Hi @adrien_dev , welcome to the Forum!

It’s normal for it to be slower using mid-circuit measurements. PennyLane currently offers three methods to simulate mid-circuit measurements on classical computers: the deferred measurements principle, dynamic one-shot sampling, and a tree-traversal approach. These methods differ in their memory requirements and computational cost, as well as their compatibility with other features such as shots and differentiation methods. Check the table here to see the details.

In your case, since you’re not using shots, the deferred measurements method is being used by default. This method adds an auxiliary qubit to the circuit for each mid-circuit measurement, leading to overheads of both memory and simulation time that scale exponentially with the number of measurements.

What I see in your code is that you’re adding one mid-circuit measurement per step. In the code you shared that would mean 15 mid-circuit measurements. This means that you’re inadvertently adding 15 extra qubits into your code.

I would recommend in this case that you change the mcm_method.
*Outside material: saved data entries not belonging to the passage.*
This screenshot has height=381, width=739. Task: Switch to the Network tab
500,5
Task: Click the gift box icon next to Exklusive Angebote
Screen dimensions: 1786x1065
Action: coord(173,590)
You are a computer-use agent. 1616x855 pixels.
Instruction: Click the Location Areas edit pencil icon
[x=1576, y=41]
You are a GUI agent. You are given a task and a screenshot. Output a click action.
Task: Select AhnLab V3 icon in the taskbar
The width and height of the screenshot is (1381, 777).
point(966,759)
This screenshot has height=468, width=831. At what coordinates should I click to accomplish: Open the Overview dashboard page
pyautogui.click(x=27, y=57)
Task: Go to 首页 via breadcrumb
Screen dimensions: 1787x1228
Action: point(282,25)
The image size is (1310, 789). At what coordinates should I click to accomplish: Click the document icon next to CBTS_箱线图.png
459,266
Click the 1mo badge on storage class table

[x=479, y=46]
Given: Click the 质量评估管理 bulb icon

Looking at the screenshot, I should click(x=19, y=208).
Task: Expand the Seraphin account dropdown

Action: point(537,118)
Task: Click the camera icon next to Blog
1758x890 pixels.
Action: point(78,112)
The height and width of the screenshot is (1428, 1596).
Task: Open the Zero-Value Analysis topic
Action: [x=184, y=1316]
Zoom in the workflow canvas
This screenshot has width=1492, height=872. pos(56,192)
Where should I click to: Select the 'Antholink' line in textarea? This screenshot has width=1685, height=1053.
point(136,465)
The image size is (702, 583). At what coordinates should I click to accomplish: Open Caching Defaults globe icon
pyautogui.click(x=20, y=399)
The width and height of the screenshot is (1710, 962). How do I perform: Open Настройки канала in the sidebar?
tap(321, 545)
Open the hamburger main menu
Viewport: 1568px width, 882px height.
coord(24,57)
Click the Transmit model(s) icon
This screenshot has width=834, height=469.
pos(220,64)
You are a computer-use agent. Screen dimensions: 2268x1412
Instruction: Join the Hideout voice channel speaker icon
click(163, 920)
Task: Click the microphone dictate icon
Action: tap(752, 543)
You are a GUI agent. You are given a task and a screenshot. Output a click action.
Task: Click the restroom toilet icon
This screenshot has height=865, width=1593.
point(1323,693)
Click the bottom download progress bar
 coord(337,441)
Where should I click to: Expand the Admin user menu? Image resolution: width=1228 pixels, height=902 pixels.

If you’re ok with adding shots for example you can add the one-shot method as shown below.

dev = qml.device("default.qubit",shots=10)

@qml.qnode(dev, mcm_method="one-shot")

Let me know if this works for you.

Thank you Catalina!
That solves the memory issue.
It’s still a bit slow, but as you mentioned, that’s normal, and I can work on optimizing it.

1 Like

That’s great to hear @adrien_dev !